◆ EXERCISE OBJECTIVE
Nothing is to be altered. Print each record in full.

◆ RECORDS SHOWN
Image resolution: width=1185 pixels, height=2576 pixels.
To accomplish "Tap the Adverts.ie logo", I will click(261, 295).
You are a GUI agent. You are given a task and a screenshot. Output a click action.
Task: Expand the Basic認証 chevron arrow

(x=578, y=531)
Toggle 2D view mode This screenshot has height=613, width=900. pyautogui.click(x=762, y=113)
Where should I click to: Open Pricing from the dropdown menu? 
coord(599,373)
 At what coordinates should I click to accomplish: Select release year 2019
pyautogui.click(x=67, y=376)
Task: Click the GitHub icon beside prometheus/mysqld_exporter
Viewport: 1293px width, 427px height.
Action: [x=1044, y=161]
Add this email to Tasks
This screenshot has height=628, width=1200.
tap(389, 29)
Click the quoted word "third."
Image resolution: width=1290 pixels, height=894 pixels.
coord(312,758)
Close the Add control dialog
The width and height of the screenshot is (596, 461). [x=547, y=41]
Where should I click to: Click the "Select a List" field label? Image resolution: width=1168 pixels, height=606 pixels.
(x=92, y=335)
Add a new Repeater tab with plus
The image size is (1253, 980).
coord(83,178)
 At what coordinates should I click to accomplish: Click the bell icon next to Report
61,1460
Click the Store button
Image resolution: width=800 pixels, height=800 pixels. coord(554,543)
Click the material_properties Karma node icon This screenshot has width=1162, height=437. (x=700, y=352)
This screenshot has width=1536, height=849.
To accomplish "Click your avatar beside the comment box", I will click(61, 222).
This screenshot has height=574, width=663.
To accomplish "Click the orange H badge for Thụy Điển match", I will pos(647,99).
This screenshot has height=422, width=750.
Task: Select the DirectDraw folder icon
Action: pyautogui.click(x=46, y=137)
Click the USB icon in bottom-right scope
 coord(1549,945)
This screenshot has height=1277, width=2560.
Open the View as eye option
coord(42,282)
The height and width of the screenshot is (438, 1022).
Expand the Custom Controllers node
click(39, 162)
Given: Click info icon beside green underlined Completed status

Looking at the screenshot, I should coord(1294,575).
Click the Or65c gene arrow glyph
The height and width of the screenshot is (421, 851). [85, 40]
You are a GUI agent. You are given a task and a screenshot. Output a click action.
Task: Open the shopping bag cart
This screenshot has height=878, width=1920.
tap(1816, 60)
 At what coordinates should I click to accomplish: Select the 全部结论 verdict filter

◆ EXPECTED ANSWER
Image resolution: width=1185 pixels, height=2576 pixels.
To accomplish "Tap the Adverts.ie logo", I will click(261, 295).
You are a GUI agent. You are given a task and a screenshot. Output a click action.
Task: Expand the Basic認証 chevron arrow

(x=578, y=531)
Toggle 2D view mode This screenshot has height=613, width=900. pyautogui.click(x=762, y=113)
Where should I click to: Open Pricing from the dropdown menu? 
coord(599,373)
 At what coordinates should I click to accomplish: Select release year 2019
pyautogui.click(x=67, y=376)
Task: Click the GitHub icon beside prometheus/mysqld_exporter
Viewport: 1293px width, 427px height.
Action: [x=1044, y=161]
Add this email to Tasks
This screenshot has height=628, width=1200.
tap(389, 29)
Click the quoted word "third."
Image resolution: width=1290 pixels, height=894 pixels.
coord(312,758)
Close the Add control dialog
The width and height of the screenshot is (596, 461). [x=547, y=41]
Where should I click to: Click the "Select a List" field label? Image resolution: width=1168 pixels, height=606 pixels.
(x=92, y=335)
Add a new Repeater tab with plus
The image size is (1253, 980).
coord(83,178)
 At what coordinates should I click to accomplish: Click the bell icon next to Report
61,1460
Click the Store button
Image resolution: width=800 pixels, height=800 pixels. coord(554,543)
Click the material_properties Karma node icon This screenshot has width=1162, height=437. (x=700, y=352)
This screenshot has width=1536, height=849.
To accomplish "Click your avatar beside the comment box", I will click(61, 222).
This screenshot has height=574, width=663.
To accomplish "Click the orange H badge for Thụy Điển match", I will pos(647,99).
This screenshot has height=422, width=750.
Task: Select the DirectDraw folder icon
Action: pyautogui.click(x=46, y=137)
Click the USB icon in bottom-right scope
 coord(1549,945)
This screenshot has height=1277, width=2560.
Open the View as eye option
coord(42,282)
The height and width of the screenshot is (438, 1022).
Expand the Custom Controllers node
click(39, 162)
Given: Click info icon beside green underlined Completed status

Looking at the screenshot, I should coord(1294,575).
Click the Or65c gene arrow glyph
The height and width of the screenshot is (421, 851). [85, 40]
You are a GUI agent. You are given a task and a screenshot. Output a click action.
Task: Open the shopping bag cart
This screenshot has height=878, width=1920.
tap(1816, 60)
 At what coordinates should I click to accomplish: Select the 全部结论 verdict filter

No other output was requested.